» PAGE TEXT:
Using TDZ at the right level will produce 5x the shoots that the plant would otherwise have made. At the required dose its cheap as hell, too.

edit: that is the last hint i'm going to give out on TDZ. the literature is stuffed full of it and it's no secret but i'm not hand feeding any solutions out- your answer is to dick around with TDZ + cytokinin + giberellin. Perhaps only 2 at first. Watch out for plant life stages, shoots, roots, photosynthesis, and chlorophyll production. It's not a simple task. You won't get past the veg state before you get in over your head, so beware.


----------



## Guile (Jan 4, 2012)

drewbot said:


> prepare stock solution of IAA: http://gantlet.org/protocols/iaap.pdf
> that's just an example. read the MSDS sheets and generally whatever you can find on sigma aldrich website, and phytotechlab.com. That's a start. It's stable enough on its own so pH it how you like. KOH being preferred for a couple of reasons *read the sheets*
> 
> to answer your questions there are resources that compare the cytokins and the auxins on their own, which is the major body of research. Most cannabis related material comes out of university of mississippi. If you have a good college library and you are a student you can get access to them. Off the top of my head TDZ is the hot sh1t for cannabis. Also it makes the plant produce a TON of shoots at the right concentration. Anything above the right concentration and you see some of the complexities of competitive, noncompetitive, and uncompetitive binding between hormones.
> ...


I think the CAS registry and MSDS are 2 of the most useful sources of information for me when it comes to cross referencing, comparing, and finding out what is in alot of the things I come across in my searches..

» INPUT DATA:
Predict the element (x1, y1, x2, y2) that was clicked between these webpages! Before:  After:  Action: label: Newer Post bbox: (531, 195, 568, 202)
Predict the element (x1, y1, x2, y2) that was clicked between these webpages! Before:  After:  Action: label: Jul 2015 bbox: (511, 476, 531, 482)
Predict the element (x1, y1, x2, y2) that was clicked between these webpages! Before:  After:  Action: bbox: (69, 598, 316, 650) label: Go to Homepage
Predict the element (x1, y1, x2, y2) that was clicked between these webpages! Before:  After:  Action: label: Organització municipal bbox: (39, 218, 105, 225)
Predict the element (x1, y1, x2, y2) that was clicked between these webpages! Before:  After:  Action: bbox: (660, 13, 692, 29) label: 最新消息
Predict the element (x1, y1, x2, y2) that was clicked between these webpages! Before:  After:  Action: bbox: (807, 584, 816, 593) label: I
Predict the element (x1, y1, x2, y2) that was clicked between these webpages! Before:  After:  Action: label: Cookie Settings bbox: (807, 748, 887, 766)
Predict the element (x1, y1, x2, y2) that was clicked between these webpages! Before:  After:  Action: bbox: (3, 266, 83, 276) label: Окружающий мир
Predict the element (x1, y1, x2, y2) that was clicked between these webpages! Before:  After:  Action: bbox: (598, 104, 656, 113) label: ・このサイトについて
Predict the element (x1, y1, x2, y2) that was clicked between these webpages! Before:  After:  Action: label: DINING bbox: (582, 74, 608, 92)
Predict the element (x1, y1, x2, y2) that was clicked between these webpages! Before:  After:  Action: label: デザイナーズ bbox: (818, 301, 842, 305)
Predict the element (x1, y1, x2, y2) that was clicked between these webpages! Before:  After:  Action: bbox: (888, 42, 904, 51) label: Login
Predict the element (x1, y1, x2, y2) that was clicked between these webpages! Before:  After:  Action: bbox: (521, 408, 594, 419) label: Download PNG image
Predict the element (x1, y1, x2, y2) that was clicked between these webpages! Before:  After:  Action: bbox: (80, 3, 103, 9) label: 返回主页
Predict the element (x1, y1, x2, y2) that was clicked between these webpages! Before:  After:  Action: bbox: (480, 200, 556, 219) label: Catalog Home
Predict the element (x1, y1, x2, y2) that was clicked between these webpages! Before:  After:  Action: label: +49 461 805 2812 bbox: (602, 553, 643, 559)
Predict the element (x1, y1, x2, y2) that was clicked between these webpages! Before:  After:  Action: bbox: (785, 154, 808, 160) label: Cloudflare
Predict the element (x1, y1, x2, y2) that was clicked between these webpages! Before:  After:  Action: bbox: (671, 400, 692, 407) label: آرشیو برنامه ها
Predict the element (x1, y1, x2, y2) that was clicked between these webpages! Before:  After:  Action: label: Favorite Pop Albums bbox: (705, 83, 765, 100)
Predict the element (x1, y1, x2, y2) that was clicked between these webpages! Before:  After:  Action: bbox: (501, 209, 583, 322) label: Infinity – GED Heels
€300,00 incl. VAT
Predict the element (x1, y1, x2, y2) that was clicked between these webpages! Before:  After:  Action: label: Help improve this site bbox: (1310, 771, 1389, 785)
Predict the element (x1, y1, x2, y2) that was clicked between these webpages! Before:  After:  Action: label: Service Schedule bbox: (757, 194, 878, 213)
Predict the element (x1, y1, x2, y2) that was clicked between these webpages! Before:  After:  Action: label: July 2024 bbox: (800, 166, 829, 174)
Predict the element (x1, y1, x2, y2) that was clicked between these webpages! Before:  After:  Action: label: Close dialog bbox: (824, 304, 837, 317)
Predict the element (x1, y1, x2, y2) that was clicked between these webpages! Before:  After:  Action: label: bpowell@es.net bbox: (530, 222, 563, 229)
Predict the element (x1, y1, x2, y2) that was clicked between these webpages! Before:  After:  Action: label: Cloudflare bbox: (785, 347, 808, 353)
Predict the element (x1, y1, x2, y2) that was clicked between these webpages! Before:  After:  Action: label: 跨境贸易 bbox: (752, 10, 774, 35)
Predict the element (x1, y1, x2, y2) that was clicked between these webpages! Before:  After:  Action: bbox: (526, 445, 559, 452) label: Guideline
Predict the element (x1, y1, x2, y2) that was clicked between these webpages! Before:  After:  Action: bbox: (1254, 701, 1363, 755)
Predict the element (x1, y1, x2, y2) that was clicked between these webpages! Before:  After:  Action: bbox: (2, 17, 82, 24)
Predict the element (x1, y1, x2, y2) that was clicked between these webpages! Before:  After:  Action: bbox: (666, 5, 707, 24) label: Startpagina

» ASSIGNMENT: Continue the forum thread on TDZ and other plant growth hormones from the point where it stops.

» RESPONSE AREA:
Unfortunately I'm not in school anymore, and left under relatively tense circumstances. I'm lucky I didn't end up in trouble/walk away with a bill (I think they worried it would have been too much of an embarrassment, as I was the youngest student ever admitted and at their highest scholarship level to boot). Don't get me wrong, that sounds different than I mean. I simply wasn't who they expected me to be, and I pretty much bombed out while having too much fun, so I don't think they will allow me to use their resources anymore..

Now TZD is a Cytokinin isn't it (or it behaves like one?), and you warned about too close a node spacing (before your edit, didn't you, otherwise i read it elsewhere?) so that would seem to imply that the best 2 part solution would likely incorporate the Giberellin (to encourage stretching between nodes)  
With a starting point around 5-10ppm TZD? and a greater quantity of GA (up to 5 times as much?)




(and around 10-20ppm 2,4-D respectively for a study on fruit anyway)
Though I have a feeling that you were referring to Kinetin (6-Furfurylaminopurine) as the other Cytokinin being that it was involved in the study you referenced earlier. BA looks to be responsible for more "new shoots" in a couple studies I've recently read.


----------



## Green Revolution (Jan 4, 2012)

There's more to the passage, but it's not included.